**YOUR INSTRUCTIONS**
Once you have read the entries below, give them all again without any difference.

DATASET RECORDS: Begin

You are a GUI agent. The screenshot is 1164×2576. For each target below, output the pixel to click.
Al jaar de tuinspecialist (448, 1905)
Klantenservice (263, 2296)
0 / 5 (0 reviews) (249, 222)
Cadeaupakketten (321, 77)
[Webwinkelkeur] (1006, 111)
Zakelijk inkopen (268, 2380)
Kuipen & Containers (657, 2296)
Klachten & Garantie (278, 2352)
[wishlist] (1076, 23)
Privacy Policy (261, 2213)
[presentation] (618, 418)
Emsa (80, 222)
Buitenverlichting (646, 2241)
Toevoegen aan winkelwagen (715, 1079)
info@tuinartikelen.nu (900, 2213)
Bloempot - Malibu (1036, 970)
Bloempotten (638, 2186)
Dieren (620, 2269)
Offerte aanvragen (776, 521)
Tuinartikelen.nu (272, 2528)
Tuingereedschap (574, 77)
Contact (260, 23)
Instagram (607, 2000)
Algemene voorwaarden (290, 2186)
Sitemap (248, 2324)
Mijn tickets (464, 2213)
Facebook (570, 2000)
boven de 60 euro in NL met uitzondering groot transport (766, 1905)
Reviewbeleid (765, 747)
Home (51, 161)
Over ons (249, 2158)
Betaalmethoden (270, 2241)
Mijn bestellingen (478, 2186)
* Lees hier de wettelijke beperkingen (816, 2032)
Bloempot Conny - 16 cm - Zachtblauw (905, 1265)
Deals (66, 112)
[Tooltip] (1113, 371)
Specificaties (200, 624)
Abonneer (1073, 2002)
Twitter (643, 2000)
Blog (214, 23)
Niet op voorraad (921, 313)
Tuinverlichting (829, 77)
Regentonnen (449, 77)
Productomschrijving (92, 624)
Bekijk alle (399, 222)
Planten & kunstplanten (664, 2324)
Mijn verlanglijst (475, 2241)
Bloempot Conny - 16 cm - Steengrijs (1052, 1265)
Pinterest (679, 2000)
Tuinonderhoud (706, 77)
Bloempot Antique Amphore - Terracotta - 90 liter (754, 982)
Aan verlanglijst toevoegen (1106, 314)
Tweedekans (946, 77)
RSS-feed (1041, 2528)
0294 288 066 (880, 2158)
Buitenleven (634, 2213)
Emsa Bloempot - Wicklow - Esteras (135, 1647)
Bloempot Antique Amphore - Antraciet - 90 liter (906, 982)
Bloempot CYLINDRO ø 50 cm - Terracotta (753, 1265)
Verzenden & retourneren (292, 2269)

DATASET RECORDS: End

**REPLY TO THE EXERCISE**
You are a GUI agent. The screenshot is 1164×2576. For each target below, output the pixel to click.
Al jaar de tuinspecialist (448, 1905)
Klantenservice (263, 2296)
0 / 5 (0 reviews) (249, 222)
Cadeaupakketten (321, 77)
[Webwinkelkeur] (1006, 111)
Zakelijk inkopen (268, 2380)
Kuipen & Containers (657, 2296)
Klachten & Garantie (278, 2352)
[wishlist] (1076, 23)
Privacy Policy (261, 2213)
[presentation] (618, 418)
Emsa (80, 222)
Buitenverlichting (646, 2241)
Toevoegen aan winkelwagen (715, 1079)
info@tuinartikelen.nu (900, 2213)
Bloempot - Malibu (1036, 970)
Bloempotten (638, 2186)
Dieren (620, 2269)
Offerte aanvragen (776, 521)
Tuinartikelen.nu (272, 2528)
Tuingereedschap (574, 77)
Contact (260, 23)
Instagram (607, 2000)
Algemene voorwaarden (290, 2186)
Sitemap (248, 2324)
Mijn tickets (464, 2213)
Facebook (570, 2000)
boven de 60 euro in NL met uitzondering groot transport (766, 1905)
Reviewbeleid (765, 747)
Home (51, 161)
Over ons (249, 2158)
Betaalmethoden (270, 2241)
Mijn bestellingen (478, 2186)
* Lees hier de wettelijke beperkingen (816, 2032)
Bloempot Conny - 16 cm - Zachtblauw (905, 1265)
Deals (66, 112)
[Tooltip] (1113, 371)
Specificaties (200, 624)
Abonneer (1073, 2002)
Twitter (643, 2000)
Blog (214, 23)
Niet op voorraad (921, 313)
Tuinverlichting (829, 77)
Regentonnen (449, 77)
Productomschrijving (92, 624)
Bekijk alle (399, 222)
Planten & kunstplanten (664, 2324)
Mijn verlanglijst (475, 2241)
Bloempot Conny - 16 cm - Steengrijs (1052, 1265)
Pinterest (679, 2000)
Tuinonderhoud (706, 77)
Bloempot Antique Amphore - Terracotta - 90 liter (754, 982)
Aan verlanglijst toevoegen (1106, 314)
Tweedekans (946, 77)
RSS-feed (1041, 2528)
0294 288 066 (880, 2158)
Buitenleven (634, 2213)
Emsa Bloempot - Wicklow - Esteras (135, 1647)
Bloempot Antique Amphore - Antraciet - 90 liter (906, 982)
Bloempot CYLINDRO ø 50 cm - Terracotta (753, 1265)
Verzenden & retourneren (292, 2269)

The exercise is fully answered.